I have one child and a full time nanny (because I work full time). I am also a single parent. It's irritating to be told you don't know how tough it can be because you "only" have one child.

Like I say, I'll perhaps start posting that no one else can complain because there are two parents to manage any family issue.

Pruners · 04/07/2008 11:54

Message withdrawn

SoupDragon · 04/07/2008 11:55

Has anyone ever said that parents of only children can't complain??

margoandjerry · 04/07/2008 11:56

I didn't have PFB with my daughter but with my PFN (precious first nephew). First time I babysat for him (pre DS) I put him in his cot in the bedroom then sat outside the door on the floor all night in case he miraculously climbed out of his cot (at 6 weeks) or something.

margoandjerry · 04/07/2008 11:57

I think if you look at the childcentric thread, a lot of the criticism of the admittedly rather poor article, was because "what does she know, she only has one child".

MsDemeanor · 04/07/2008 11:59

But it the person's circumstances are relevant when they are complaining about other people!
Whe wasn't writing about how 'tough' her life was at all, but she was slating other people for daring to spend any time thinking about their children or adapting their lives to suit their kids, and people, including me, were merely stating that of course you have lots more time to think about other things and have less adapting to do if you are a writer with a full time nanny and only one older child, so don't slag other parents off whose circumstances may be different to yours.
Seems entirely reasonable to me, and nothing to do with largely self-mocking uses of PFB on this site.

margoandjerry · 04/07/2008 12:02

OK, well just mentioning as someone in similar circs to her (though no ex husband to take up the weekend slack) I thought some of the comments were quite dismissive of her domestic set up (which is similar to mine).

Will just have to try posting my annoying comment about two parent households every now and again and see if people get the point.

OrmIrian · 04/07/2008 12:03

Agree msd.

The implied critisism of non-pfb parents by pfb-ers tends to get up one's nose a little. 'Oh of course I'd never let me child do this/have that etc. And I always do this with him/her. And he always has the very best of everything'. Which is a luxury that parents of more than one child may not be able to afford or find time for. Regardless of whether they might like to or not.

jimjamshaslefttheyurt · 04/07/2008 12:04

I found having more than one child/having older children did change my views- but mainly it made me less smug/more accepting.

Sooooo I thought that ds1 was a fantastic eater because of the way he'd been weaned and the wonderful meals I put together in the kitchen. He reflected my culinary prowess. Right until the moment he gave up eating anything except 5 items of food for 4 year (no fruit no veg no meat no fish).

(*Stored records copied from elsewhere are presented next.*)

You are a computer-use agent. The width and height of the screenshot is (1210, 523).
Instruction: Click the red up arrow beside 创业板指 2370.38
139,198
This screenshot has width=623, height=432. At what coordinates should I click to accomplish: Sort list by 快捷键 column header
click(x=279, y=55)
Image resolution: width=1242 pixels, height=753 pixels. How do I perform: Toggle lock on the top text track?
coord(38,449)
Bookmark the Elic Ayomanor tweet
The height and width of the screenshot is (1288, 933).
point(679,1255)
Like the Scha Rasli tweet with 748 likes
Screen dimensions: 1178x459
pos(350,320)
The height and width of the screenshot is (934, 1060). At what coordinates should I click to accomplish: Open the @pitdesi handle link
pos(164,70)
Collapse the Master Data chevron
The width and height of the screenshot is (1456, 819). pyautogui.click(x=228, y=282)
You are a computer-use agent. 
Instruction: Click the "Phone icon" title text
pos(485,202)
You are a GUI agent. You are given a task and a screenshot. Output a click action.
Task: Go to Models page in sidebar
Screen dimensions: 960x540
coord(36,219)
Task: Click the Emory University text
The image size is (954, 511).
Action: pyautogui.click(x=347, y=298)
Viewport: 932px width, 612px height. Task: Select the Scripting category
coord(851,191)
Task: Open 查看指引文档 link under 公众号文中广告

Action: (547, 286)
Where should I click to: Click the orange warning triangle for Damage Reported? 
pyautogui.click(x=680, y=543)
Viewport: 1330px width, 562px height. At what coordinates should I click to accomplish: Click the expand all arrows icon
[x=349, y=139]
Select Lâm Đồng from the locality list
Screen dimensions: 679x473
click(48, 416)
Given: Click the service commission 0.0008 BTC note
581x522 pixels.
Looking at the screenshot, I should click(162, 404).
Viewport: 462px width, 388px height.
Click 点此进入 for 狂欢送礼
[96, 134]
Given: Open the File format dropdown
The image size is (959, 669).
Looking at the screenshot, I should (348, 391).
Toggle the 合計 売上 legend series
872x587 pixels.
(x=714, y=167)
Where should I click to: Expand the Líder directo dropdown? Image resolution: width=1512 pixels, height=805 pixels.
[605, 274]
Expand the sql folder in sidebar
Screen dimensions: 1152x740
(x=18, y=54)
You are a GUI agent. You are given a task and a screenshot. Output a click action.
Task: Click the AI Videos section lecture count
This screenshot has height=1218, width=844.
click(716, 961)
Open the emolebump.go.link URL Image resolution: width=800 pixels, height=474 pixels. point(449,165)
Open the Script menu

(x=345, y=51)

When I had ds1 and very laid back well behaved ds2 I thought that badly behaved, stroppy NT children were that way because their parents gave into them. Then ds3 was born with fists clenched ready to do battle.

And so on and so forth.

The main thing I've realised with 3 totally different children is that I have very little input into their basic responses, sure we smooth down their edges a bit, but ds2's excellent behaviour (which is always commented on) is bugger all to do with us. He was born that way.